Somali official's immunity case raises legal, policy issues
Thursday, March 4, 2010
The federal government argues that it is up to the executive branch, not the judicial, to decide when foreign officials deserve immunity from charges of human rights abuses filed in U.S. courts.
So what is the verdict, Justice Ruth Bader Ginsburg asked the government's lawyer Wednesday, on Mohamed Ali Samantar? He has been sued by his alleged victims and accused of presiding over a Somali regime of repeated rape, abduction, summary execution and years-long imprisonment in solitary confinement.
"We are not addressing that here," said Deputy Solicitor General Edwin S. Kneedler.
It was one of several dead-ends the justices encountered in oral arguments regarding Samantar v. Yousuf. The central issue of the case is not whether Samantar was responsible for torture in his native land but whether his alleged victims can now bring him to court in suburban Washington.
The matter carries great policy implications for the United States and its relations with other countries, and should stand for the principle that "one nation's courts cannot sit in judgment of another nation's acts," argued Samantar's lawyer Shay Dvoretzky.
But it also exposes a seeming conflict in Congress's actions. The Foreign Sovereign Immunities Act (FSIA) protects foreign states and their "agencies and instrumentalities" from lawsuits, with a few limited exceptions. But the Torture Victim Protection Act authorizes lawsuits, and was passed specifically to ensure that those "who avail themselves of the protections and privileges of residency in the United States also bear responsibility for their actions, especially actions as significant as torture," according to a brief filed by its congressional sponsors.
At the outset of the arguments, Justice Anthony M. Kennedy pronounced himself "puzzled" by the contradiction, and the resulting hearing showed he had company.

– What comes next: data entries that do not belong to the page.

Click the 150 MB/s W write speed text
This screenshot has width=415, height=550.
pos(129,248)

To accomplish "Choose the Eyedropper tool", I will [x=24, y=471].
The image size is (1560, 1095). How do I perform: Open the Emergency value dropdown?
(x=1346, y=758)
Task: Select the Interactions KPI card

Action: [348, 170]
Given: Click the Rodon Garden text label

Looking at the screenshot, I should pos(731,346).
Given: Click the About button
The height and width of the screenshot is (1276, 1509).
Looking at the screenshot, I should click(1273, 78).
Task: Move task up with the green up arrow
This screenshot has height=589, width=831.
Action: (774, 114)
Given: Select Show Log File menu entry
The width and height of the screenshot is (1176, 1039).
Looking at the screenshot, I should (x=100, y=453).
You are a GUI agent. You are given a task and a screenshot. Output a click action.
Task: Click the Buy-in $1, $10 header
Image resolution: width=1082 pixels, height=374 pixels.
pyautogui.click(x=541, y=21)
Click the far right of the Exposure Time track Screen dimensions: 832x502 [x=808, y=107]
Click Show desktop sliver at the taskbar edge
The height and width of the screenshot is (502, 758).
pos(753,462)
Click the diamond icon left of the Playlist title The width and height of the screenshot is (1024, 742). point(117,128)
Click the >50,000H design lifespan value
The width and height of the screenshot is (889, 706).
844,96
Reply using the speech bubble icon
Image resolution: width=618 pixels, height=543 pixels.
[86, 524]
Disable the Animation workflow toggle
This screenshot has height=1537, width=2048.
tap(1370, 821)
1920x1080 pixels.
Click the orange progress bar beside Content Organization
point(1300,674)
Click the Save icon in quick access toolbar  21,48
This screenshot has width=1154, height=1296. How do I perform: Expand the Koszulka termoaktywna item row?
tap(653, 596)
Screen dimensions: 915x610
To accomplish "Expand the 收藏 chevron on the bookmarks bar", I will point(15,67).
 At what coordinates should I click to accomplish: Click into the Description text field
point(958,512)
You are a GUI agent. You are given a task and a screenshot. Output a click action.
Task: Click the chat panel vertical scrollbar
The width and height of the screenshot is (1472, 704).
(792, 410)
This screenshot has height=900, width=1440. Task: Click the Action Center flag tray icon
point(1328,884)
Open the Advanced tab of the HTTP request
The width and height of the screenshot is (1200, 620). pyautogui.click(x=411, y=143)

Samantar, now 74 and living in Fairfax, held several key positions in the government of Somalia from 1980 to 1990, including defense minister and prime minister. He fled the country in 1991, first to Kenya, then Italy and finally the United States. He was sued by Bashe Abdi Yousuf and four others in 2004, who alleged Samantar was ultimately responsible for the "torture and killing" of members of the Isaaq clan in a period of brutal civil wars.
Samantar denies the claims and says the suit cannot be brought because the foreign sovereign immunity law protects actions taken by those in official positions of government, even though the law is silent as to whether it protects individuals.
Chief Justice John G. Roberts Jr. told Yousuf's lawyer, Patricia A. Millett, such a reading made some sense.
"We are talking about insulating state acts," Roberts said. "The only way a state can act is through people."
Justice Stephen G. Breyer was troubled as well. Under Millett's theory, he said, suing the defense minister of a country would not be allowed, but filling in the name of the individual would bypass the restriction.